Paper No. 8
Presentation Time: 10:20 AM
MACROSTRATIGRAPHIC AND MACROECOLOGICAL DETERMINANTS OF EXTINCTION RISK DURING THE LATE ORDOVICIAN MASS EXTINCTION
Selectivity patterns provide important insights into the drivers of ancient extinction events. The Late Ordovician mass extinction is thought to be related to climatic cooling and Gondwanan glaciation, but a clear selective fingerprint has been hard to identify and understanding the role of climate change has been complicated by issues of rock record loss. To provide fresh constraints on this problem, we matched Late Ordovician-Early Silurian North American fossil occurrence records from the the Paleobiology Database (PaleoDB) to spatiotemporally explicit sedimentary rock packages in the Macrostrat Database. This integrated framework allows us to quantify rock record effects on a per-taxon basis and assay the interplay of macrostratigraphic and ecological variables in determining extinction risk. There is a major pulse of stratigraphic truncations at the end of the Katian Stage, consistent with other stratigraphic and geochemical lines of evidence for a major glacioeustatically forced regression at this time. Genus extinction rates also peak at the end of of the Katian, and genera that had large proportions of their ranges affected by stratigraphic truncation and/or shifts in lithofacies distribution exhibit the highest extinction rates.
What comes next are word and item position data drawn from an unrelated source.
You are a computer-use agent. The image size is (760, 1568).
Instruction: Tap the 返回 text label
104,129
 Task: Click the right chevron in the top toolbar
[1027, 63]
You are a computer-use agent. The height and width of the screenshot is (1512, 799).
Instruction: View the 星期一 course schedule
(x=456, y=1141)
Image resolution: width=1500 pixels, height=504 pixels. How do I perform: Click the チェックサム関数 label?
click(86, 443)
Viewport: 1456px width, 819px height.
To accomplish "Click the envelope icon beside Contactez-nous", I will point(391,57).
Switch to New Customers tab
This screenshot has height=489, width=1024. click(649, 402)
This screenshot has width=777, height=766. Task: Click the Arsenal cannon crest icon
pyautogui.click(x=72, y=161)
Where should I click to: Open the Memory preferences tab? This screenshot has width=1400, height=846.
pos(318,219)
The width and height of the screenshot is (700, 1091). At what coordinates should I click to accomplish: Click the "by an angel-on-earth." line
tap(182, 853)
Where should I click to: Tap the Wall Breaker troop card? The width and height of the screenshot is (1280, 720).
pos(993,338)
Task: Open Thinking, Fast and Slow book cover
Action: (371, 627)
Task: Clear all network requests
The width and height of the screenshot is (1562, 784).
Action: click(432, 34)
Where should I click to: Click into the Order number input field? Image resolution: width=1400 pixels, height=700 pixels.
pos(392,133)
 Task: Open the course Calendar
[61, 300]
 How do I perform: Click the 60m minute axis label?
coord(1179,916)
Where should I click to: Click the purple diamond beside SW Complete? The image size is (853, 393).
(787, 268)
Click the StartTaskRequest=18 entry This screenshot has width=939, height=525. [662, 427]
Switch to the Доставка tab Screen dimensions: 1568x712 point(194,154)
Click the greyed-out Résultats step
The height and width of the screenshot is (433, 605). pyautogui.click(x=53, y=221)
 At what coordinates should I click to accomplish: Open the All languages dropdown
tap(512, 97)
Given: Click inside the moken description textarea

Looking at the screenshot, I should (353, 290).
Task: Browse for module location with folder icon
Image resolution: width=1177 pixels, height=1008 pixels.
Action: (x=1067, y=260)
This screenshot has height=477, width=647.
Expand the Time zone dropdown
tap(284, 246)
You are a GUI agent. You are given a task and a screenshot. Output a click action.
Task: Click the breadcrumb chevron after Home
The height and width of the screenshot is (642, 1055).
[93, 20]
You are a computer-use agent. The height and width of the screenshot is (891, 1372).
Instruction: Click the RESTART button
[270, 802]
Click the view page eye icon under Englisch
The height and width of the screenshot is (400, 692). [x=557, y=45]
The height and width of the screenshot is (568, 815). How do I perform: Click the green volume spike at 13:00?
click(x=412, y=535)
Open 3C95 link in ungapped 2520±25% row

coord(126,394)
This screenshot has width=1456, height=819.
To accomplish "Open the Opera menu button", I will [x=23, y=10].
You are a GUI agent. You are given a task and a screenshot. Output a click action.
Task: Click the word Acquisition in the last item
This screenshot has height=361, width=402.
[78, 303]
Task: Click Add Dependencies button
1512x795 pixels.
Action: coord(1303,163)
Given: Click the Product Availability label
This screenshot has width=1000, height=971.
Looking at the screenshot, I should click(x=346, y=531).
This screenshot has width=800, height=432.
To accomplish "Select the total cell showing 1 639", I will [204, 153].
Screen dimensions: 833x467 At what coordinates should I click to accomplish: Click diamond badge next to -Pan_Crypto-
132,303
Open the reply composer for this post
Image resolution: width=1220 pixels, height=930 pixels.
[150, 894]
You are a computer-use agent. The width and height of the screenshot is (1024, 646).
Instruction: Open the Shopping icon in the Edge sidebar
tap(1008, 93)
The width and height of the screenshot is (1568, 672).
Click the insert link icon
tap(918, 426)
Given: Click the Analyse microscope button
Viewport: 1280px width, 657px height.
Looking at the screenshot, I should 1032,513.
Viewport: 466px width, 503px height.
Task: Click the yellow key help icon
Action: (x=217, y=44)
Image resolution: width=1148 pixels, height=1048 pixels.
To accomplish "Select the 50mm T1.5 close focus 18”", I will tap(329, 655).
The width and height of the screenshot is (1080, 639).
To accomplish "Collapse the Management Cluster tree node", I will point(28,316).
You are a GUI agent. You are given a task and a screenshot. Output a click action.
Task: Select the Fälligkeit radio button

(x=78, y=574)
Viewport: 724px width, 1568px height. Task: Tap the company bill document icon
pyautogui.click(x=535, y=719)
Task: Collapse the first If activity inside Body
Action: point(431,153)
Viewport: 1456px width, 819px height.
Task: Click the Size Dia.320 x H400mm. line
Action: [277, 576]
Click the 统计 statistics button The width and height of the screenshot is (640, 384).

Genera with prior occurrences at high paleolatitude exhibit reduced extinction risk during this interval, even after controlling for the covariation between maximum latitude, geographic range, endemicity, and genus age. These patterns strongly suggest that both eustatically-forced habitat losses and cooling of the tropical oceans played important roles in the Late Ordovician mass extinction in Laurentia. “Background” extinction selectivity patterns before and after the mass extinction interval are complex but illustrate trends commonly observed in studies of the marine invertebrate record - emergent macroecological traits such as geographic range strongly influence extinction risk whereas autecological traits play a comparatively minor role after controlling for phylogeny.